- **FRAGMENTO DEL TEXTO**
╭──

Si nos concentramos con mayor detalle en la tradición anterior a Juan, el mejor punto de partida es la enseñanza de la epístola de los Hebreos, sobre todo Hebreos 1:1 y ss. y Hebreos 7:3, complementados por Hebreos 2:9 y 10:5. Tanto si la doctrina de la preexistencia de Cristo es cierta como si no, es muy difícil creer que no se enseñe en estos pasajes. Cristo es un Hijo (sin el artículo definido, He. 1:2, no en el mismo sentido que los profetas, sino en uno que le coloca en una categoría propia. Además, es Aquel por medio del cual Dios hizo el mundo, no en este caso ton cosmos sino tous aiōnas (y, por lo tanto, fue anterior a él); y en Hebreos 1:3, los participios de presente ōn («siendo») y pherōn («sosteniendo») sugieren poderosamente la continuidad inacabable, por no decir la naturaleza eterna, de la existencia y la actividad del Hijo.

Volviendo a Hebreos 2:9, lo interesante es la manera en que dice (literalmente) que Cristo «fue hecho menor que» los ángeles. Está claro que aquel no fue su estatus natural u originario. En Hebreos 7:3 quien se tiene en mente no es Cristo, sino Melquisedec. Sin embargo, se nos dice que Melquisedec (literalmente) «fue hecho como» (aphōmoiōmenos) el Hijo de Dios. El Melquisedec histórico antecede al Jesús histórico por muchos siglos; sin embargo, Cristo es el modelo de Melquisedec, no al revés. Este «ser hecho como» debe incluir «sin principio de días», tanto como lo hace su «vive para siempre» (pantote zōn, He. 7:25).

╰──

- **INSTRUCCIONES**
Indique si cada afirmación concuerda con el fragmento sobre la epístola a los Hebreos, respondiendo sí o no y citando literalmente las palabras del fragmento que lo deciden: 1. En Hebreos 7:3 quien se tiene en mente es Cristo. 2. Melquisedec es el modelo de Cristo. 3. Dios hizo el mundo por medio del Hijo.

- **DATOS PROPORCIONADOS**
╭──

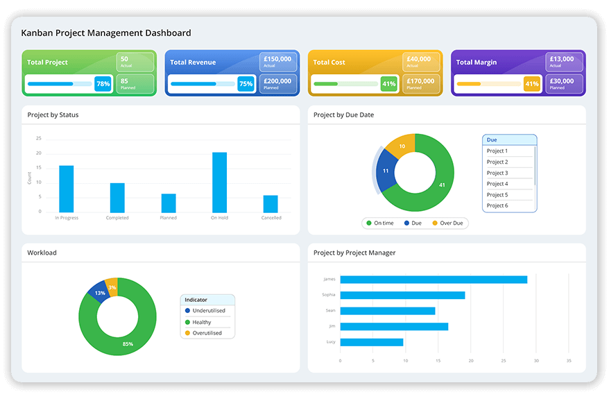The width and height of the screenshot is (609, 399).
Task: Click the yellow Over Due legend dot
Action: tap(435, 223)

╰──

- **RESPUESTA COMPLETA**
1. No: «En Hebreos 7:3 quien se tiene en mente no es Cristo, sino Melquisedec.»
2. No: «Cristo es el modelo de Melquisedec, no al revés.»
3. Sí: «es Aquel por medio del cual Dios hizo el mundo»